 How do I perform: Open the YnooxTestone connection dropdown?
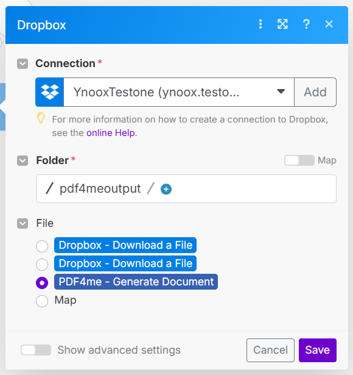[x=179, y=92]
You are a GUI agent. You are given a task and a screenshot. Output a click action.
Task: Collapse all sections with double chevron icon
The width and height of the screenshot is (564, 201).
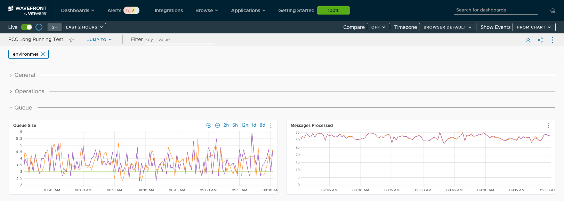click(528, 40)
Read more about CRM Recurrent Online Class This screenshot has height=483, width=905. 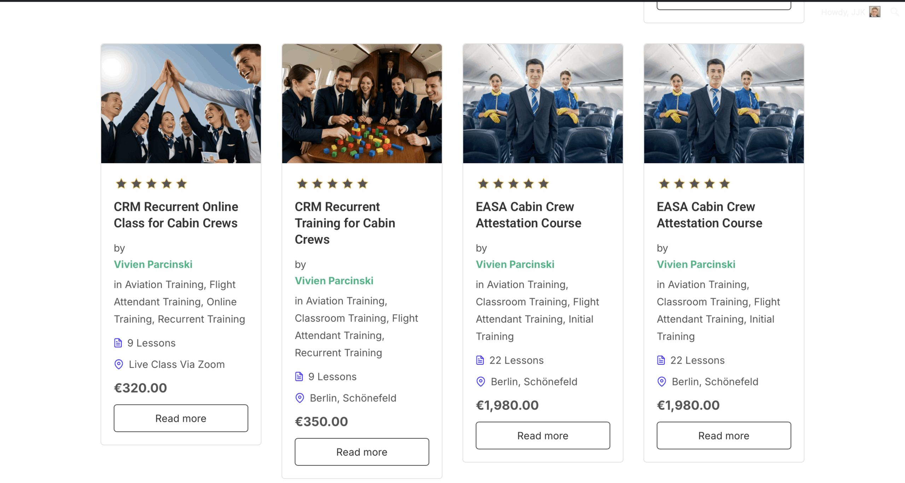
---*---
Lay out the entries above as a numbered list, one line per item, skipping blank lines and omitting the pictures.

1.  How do I perform: Open the YnooxTestone connection dropdown?
2. [x=179, y=92]
3. You are a GUI agent. You are given a task and a screenshot. Output a click action.
4. Task: Collapse all sections with double chevron icon
5. The width and height of the screenshot is (564, 201).
6. click(528, 40)
7. Read more about CRM Recurrent Online Class This screenshot has height=483, width=905. 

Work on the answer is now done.